(Records for locating displayed items)
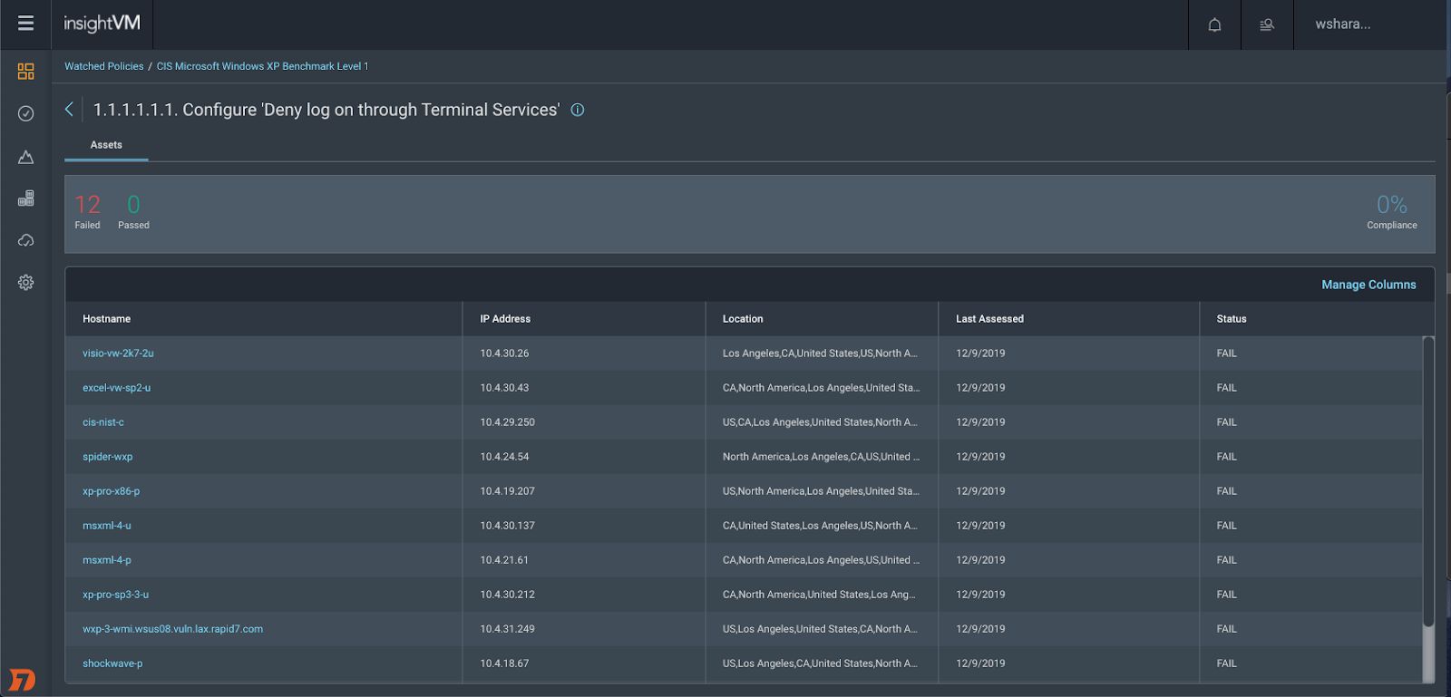Open the notifications bell
The image size is (1451, 697).
coord(1214,24)
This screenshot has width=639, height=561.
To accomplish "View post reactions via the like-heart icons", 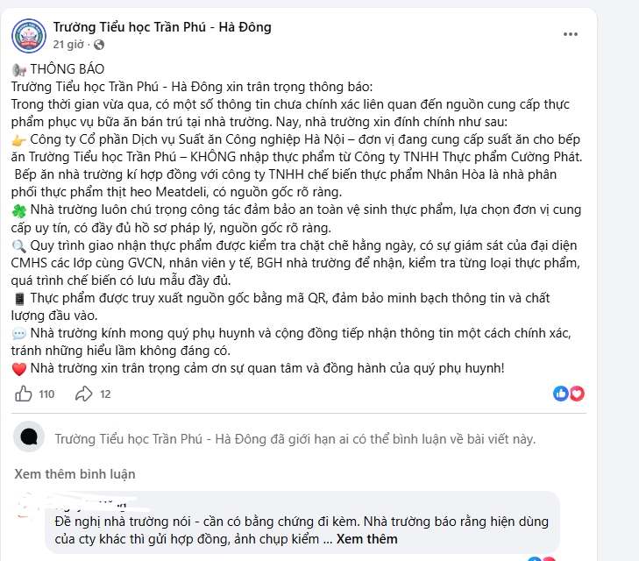I will point(569,394).
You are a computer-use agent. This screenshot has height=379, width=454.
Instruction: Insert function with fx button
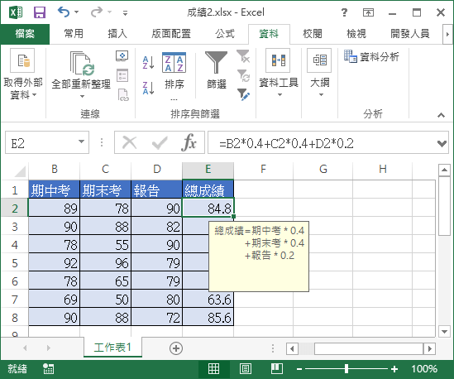pyautogui.click(x=189, y=142)
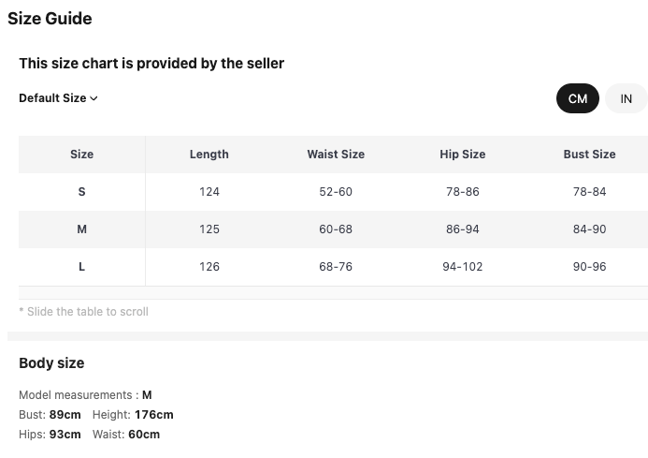Screen dimensions: 648x458
Task: Select the size M row
Action: click(x=81, y=229)
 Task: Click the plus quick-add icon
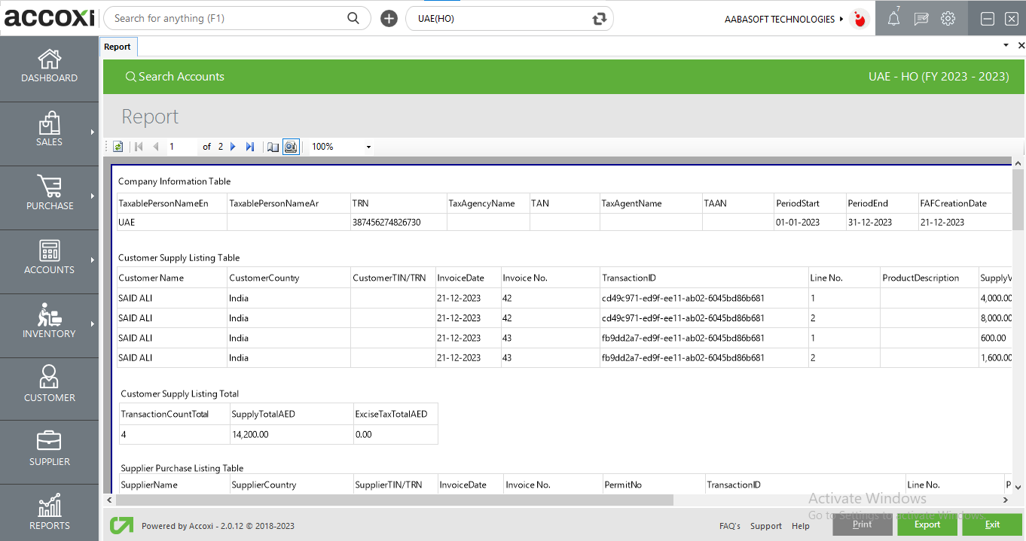(x=389, y=19)
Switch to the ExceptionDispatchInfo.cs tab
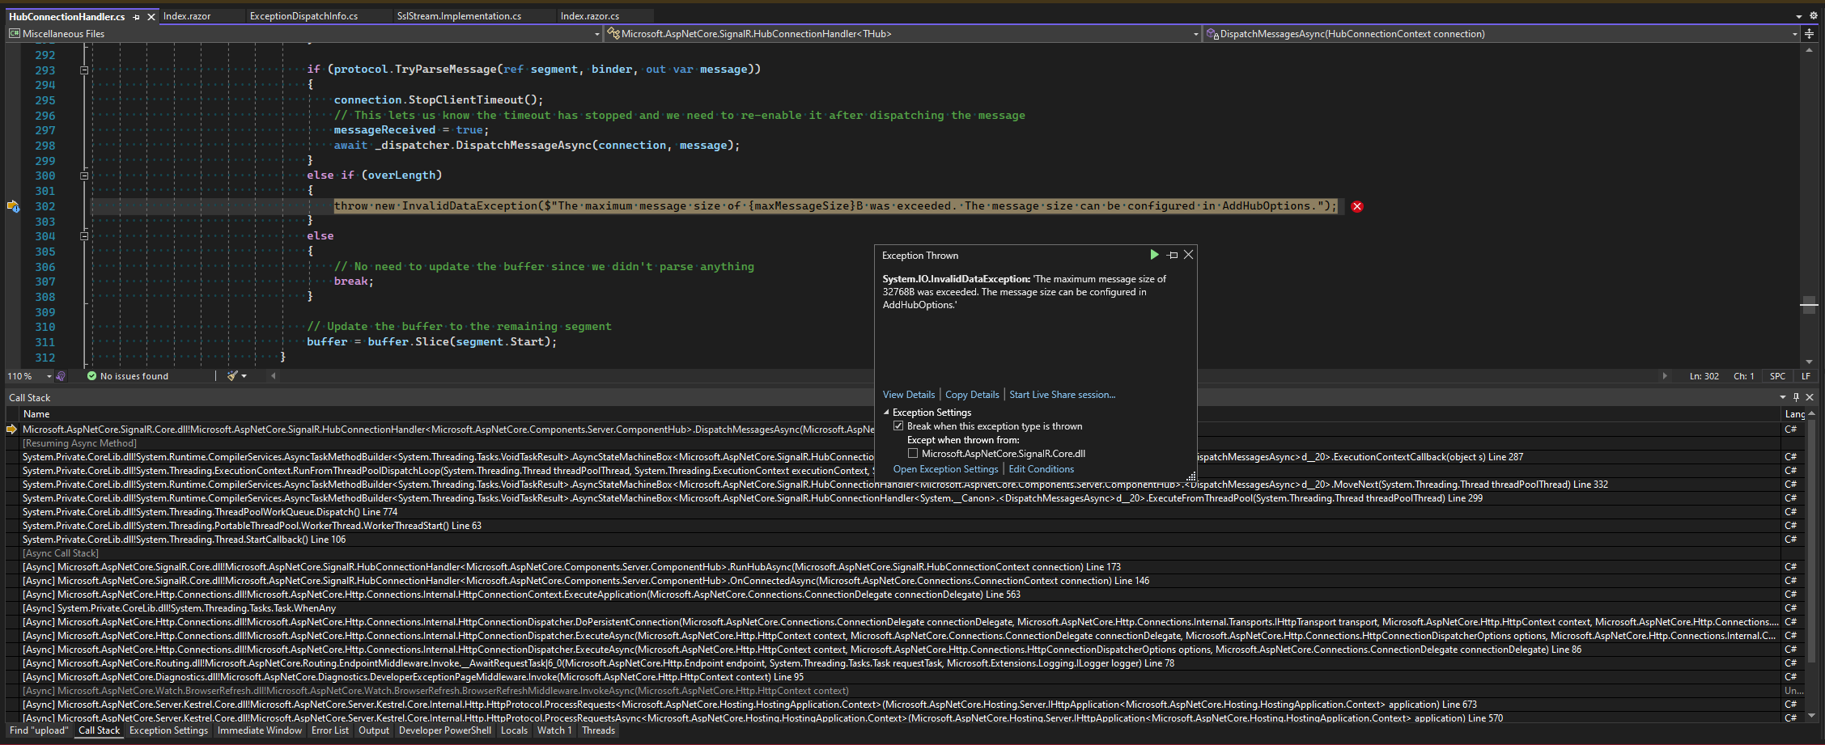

Exercise task: Rewrite the records from the line that contains "You are a computer-use" through the end of the records, putting "Add a function" in place of "Insert function" and leaving everything else the same. Omit the pictures from your answer.

Reply:
You are a computer-use agent. This screenshot has height=379, width=454.
Instruction: Add a function with fx button
pyautogui.click(x=189, y=142)
Screen dimensions: 648x458
Task: Select the size M row
Action: click(x=81, y=229)
 Task: Click the plus quick-add icon
(x=389, y=19)
Switch to the ExceptionDispatchInfo.cs tab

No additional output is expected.